### Problem requirements
Range to output from the entries below: the line containing "Image resolution: width=2576, height=1449." through the line containing "[button] (1628, 1166)". Set it down exactly, ends included, nothing else.

### Records shown
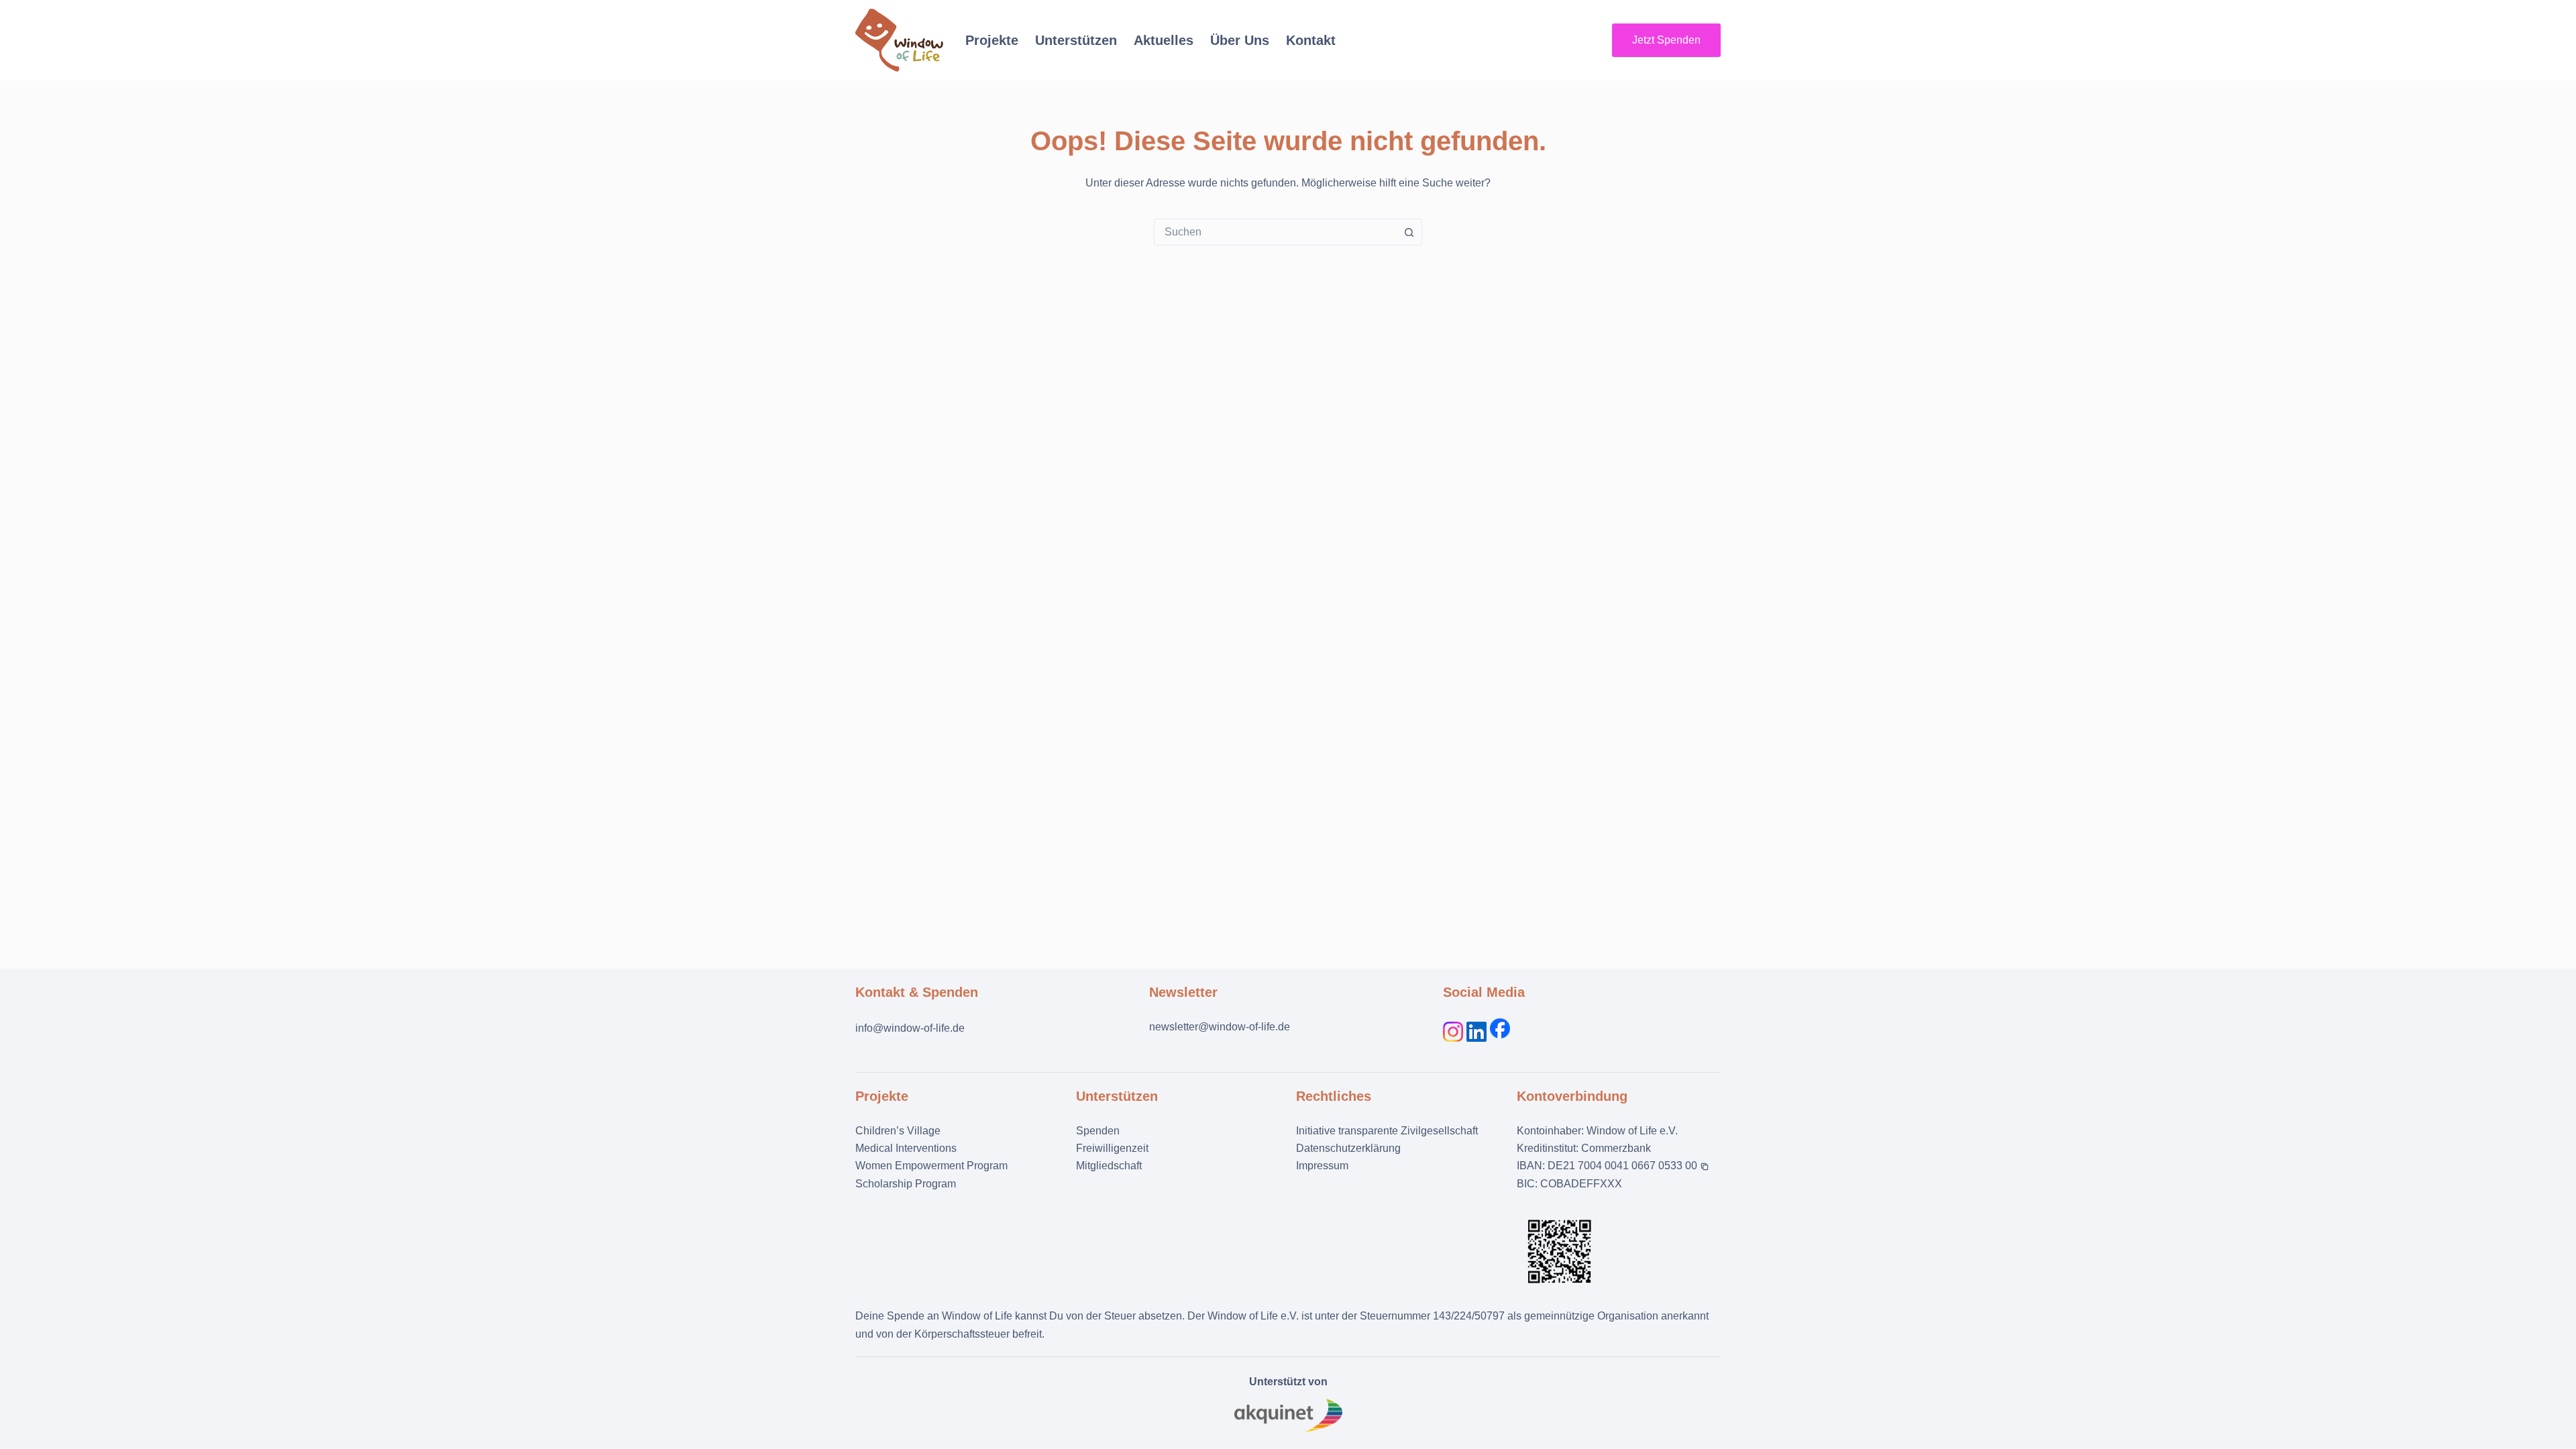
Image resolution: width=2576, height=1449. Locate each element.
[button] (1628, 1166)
==
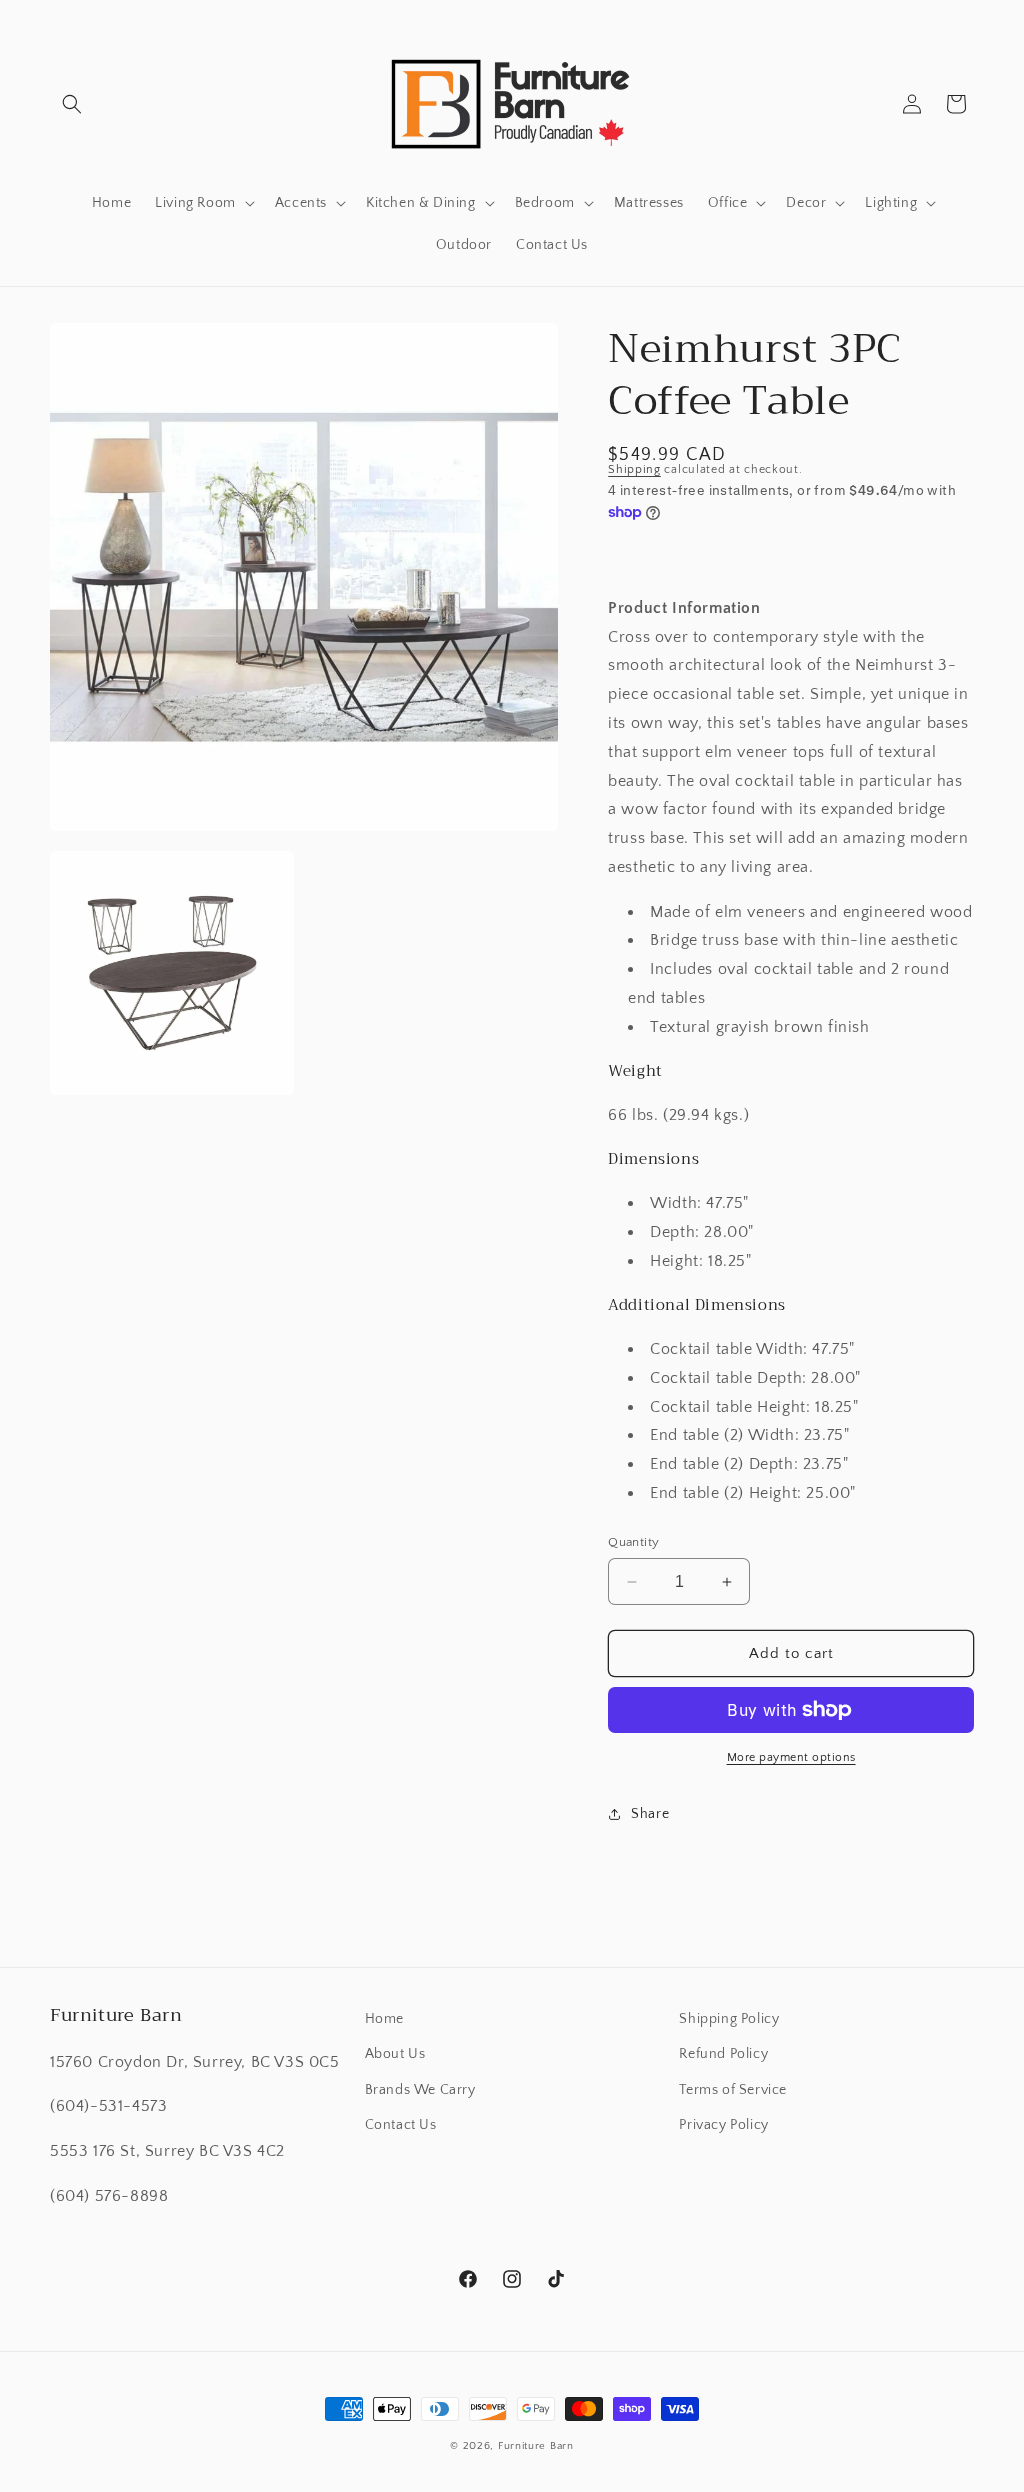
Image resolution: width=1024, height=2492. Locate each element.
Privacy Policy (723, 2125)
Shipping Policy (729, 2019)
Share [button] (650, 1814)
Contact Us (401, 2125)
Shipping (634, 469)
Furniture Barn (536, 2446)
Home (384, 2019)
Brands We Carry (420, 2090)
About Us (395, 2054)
...
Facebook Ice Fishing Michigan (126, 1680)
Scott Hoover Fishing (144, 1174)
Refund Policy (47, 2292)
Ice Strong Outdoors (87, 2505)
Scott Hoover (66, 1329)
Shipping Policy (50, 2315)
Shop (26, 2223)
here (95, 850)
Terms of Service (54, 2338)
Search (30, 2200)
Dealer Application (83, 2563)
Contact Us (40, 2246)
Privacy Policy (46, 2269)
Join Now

### Solution below
Image resolution: width=2576, height=1449. Locate each element.
[button] (1628, 1166)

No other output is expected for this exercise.